The collapse of Synapse is a significant blow to fintech. The horrible stories coming out about frozen money for mortgage downpayments, college funds, teenage savings and many more are heartbreaking.
People trusted a fintech would handle their money responsibly, that working with a bank partner that had FDIC insurance meant that their money was safe. And while this does not seem like an FTX-type debacle where money was taken and used for other things, there has been gross negligence here.
I don’t think it is an exaggeration to say that this is the worst thing to happen to the fintech industry in its entire history. It is worse than the “Mother’s Day Massacre” in 2016 that saw the ousting of the LendingClub CEO, which caused a long, lost couple of years for the entire online lending space.
The Synapse fiasco has been a slow-moving trainwreck over 18 months that has culminated in the bankruptcy of a fintech middleware company and the inability to reconcile FBO accounts. This has meant that the customers of dozens of fintechs no longer have access to their money.
It is hard to overstate the seriousness of the situation here. The CFPB and other regulators are likely going to take action and we could even see Congress get involved. We are nowhere close to the end of this story.
I will leave it to others to opine on the latest developments (you should be following Jason Mikula here, who is staying on top of the news), what I want to do today is remind everyone of the good that fintech has brought.
When I first started writing about this industry in 2010, Stripe did not exist, Simple was trying to get off the ground as the first digital bank, there was no Chime (Chris Britt was still working at Green Dot), mobile banking was not yet a thing, online personal loans were just getting going as was online small business lending.
We have come a long way since then.
So, while fintech is probably going to be dragged through the mud in the coming weeks and months on Capitol Hill, I wanted to remind everyone of how much positive impact that fintech has brought to the world.
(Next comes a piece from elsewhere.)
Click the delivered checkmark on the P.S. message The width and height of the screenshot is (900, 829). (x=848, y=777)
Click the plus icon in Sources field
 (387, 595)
Here are some of my favorite fintech developments:
- Mobile banking—Do we really think banks would have fully-featured apps today were it not for fintechs pushing the envelope here? Their initial forays into mobile banking were like their initial banking websites, replicating the branch experience onto a phone. Today, having followed fintech leaders like Chime, PayPal, CashApp, SoFi, and MoneyLion, all the major banks have excellent mobile apps.
- Buy Now Pay Later – Whatever you think about BNPL, it has taken the world by storm in the last decade. Consumers love it with millions using this payment method every month. Many banks are now getting involved due to this consumer demand but once again fintech has made this possible.
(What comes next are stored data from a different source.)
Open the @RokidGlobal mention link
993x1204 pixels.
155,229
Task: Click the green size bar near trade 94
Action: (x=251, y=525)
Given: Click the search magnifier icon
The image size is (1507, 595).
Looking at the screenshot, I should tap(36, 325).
- Earned Wage Access – We still live in the anachronistic world of weekly, semi-monthly or monthly salary payments. In a world of APIs and on-demand everything, this is silly. The EWA fintechs have addressed this problem, and it may well be the most important financial health innovation of the last decade, as millions have avoided expensive payday loans by simply being able to access their earned wages.
- Cash flow underwriting – I have been following lending innovation closely now for 14 years and I think cash flow underwriting is the most important development we have made for financial inclusion. Being able to look at detailed bank history provides more people access to credit as well as better prices for thin-file consumers. It is not mainstream yet but it will be soon.
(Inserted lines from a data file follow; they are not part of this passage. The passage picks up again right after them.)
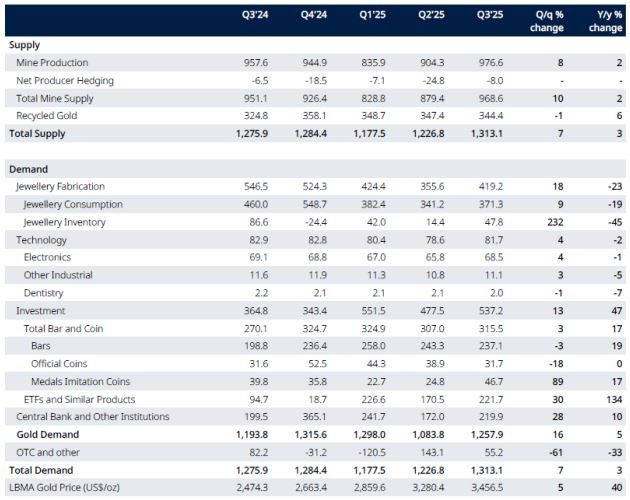Select the OTC and other row label

click(47, 451)
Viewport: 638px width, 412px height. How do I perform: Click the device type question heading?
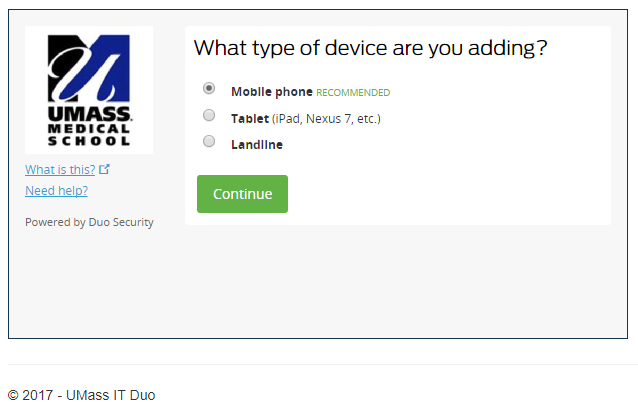click(x=370, y=47)
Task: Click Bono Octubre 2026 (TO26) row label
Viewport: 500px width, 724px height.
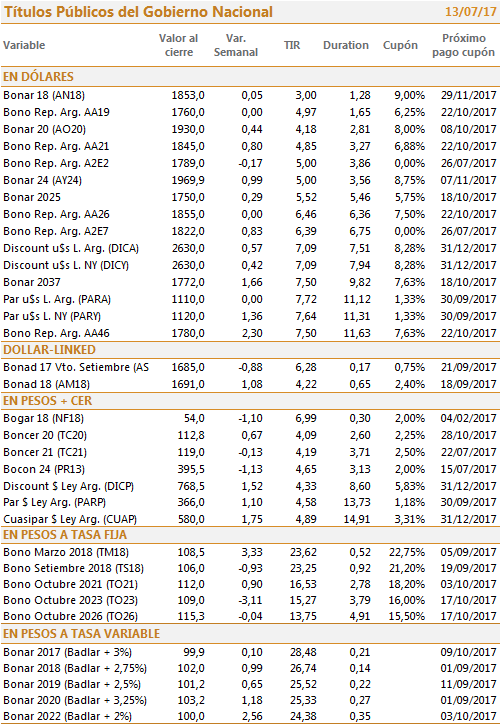Action: point(71,616)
- Free stock trading – The retail investor frenzy that we have seen since the start of the pandemic would not have been possible without the advent of free stock trading. Again, fintech led the way here and all the traditional players eventually followed suit. This has opened up stock investments to a much broader slice of the market.
- Digital identity verification – Much of today’s world of digital finance would not be possible without robust identity verification and fraud prevention systems. Being able to open an account and start moving money relies on sophisticated digital systems that can authenticate a device and ensure, with considerable accuracy, that the user is not a criminal.
- Spend management – This is a category that was not really a thing a decade ago. But managing expenses for businesses was a significant pain point until the likes of Brex, Ramp and Navan came along. With a fanatical attention to user experience these companies have become unicorns many times over and saved businesses thousands of hours in the process.
- Real-time payments – What started with PayPal, then Venmo, Zelle and CashApp, led to the consumer expectation that payments could be free and instant. While true instant payments have taken a long time to develop in the U.S., fintech laid the groundwork here that has led to the creation of RTP and FedNow.
- Cross-border payments – Staying with payments, the rise of Wise, Airwallex, and Payoneer has completely upended the traditional international money transfer market. These companies have taken billions of dollars in costs out of the system while also delivering payments around the world quickly and reliably.
- Small business capital – After the financial crisis, banks all but exited the small business lending space. This led to the rise of companies like OnDeck, Kabbage, BlueVine and Funding Circle who were able to fill this gap. Today, established tech companies like PayPal, Square and Shopify are some of the largest lenders to small businesses. Banks continue to struggle to serve this space.
Those are just ten innovations. I admit there are dozens more that could easily have made this list. My purpose here is not to create the definitive list of top 10 fintech innovations but, instead, to remind everyone that finance would look very different today without the rise of fintech.
None of this is meant to minimize the damage being done to consumers due to Synapse’s collapse. But it is a reminder not to throw the baby out with the bathwater. Fintech has done, and will continue to do, great things for consumers and businesses.